You are a doctor and only have time to save one of the following insured patients. Who will you save?
- A. A moderately successful juror/seminar attendee.
- B. A scientist working the kinks out of robot sex technology (Pinbot, etc.).
- C. An Internet comedy writer or a well-established child molester.
- D. No one; take the heart, sell it down by the docks. Use the money to buy a bus ride to your probation officer’s house. That fucker squealed for the last time.
If you could be any animal, what would you be?
- A. The often unseen but omnipresent household dog.
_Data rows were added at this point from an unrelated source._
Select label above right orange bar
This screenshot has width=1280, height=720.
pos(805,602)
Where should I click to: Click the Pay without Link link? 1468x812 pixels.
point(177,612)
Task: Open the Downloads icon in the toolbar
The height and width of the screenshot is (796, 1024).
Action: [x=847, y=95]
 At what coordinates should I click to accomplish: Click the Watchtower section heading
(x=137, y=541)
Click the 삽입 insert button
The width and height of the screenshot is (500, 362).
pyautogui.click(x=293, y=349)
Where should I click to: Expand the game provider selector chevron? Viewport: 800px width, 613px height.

- B. Dinosaurs. I want to be dinosaurs.
- C. A cat in a large dog costume with hilarious shoes (ZANY).
- D. A deer with a tragic past and a dark secret who’s a loose cannon with three days left until retirement and may be off the case. This fall, action has a new name: D.E.E.R.S.T.A.L.K.E.R.
What is your ultimate goal in life?
- A. To hold a successful, multi-day yard sale.
- B. To make laser-based excitement a daily occurrence.
- C. To have at least an 80% success rate at shouting appropriate responses to movie trailers.
- D. To be as healthy as John Belushi (present day John Belushi).
If anyone in your life understands you, it’s:
- A. The small man who comes by to read the gas meter.
- B. The math teacher with the aviator glasses who lets you call him by his first name.
- C. The weird, unmarried uncle who keeps buying you MAD Magazine.
- D. The EMT kind enough to inject adrenaline straight into your heart without asking incriminating questions such as, “How many fingers am I holding up?”
If you were a color, which one would you be?
- A. Off-white, or the color of slacks.
- B. The forgiving shade of basement grey.
- C. Dayglo.
- D. It doesn’t matter- all I see is pink ever since I sold my retinas for that bag of grass. It was actually grass. I’m an idiot.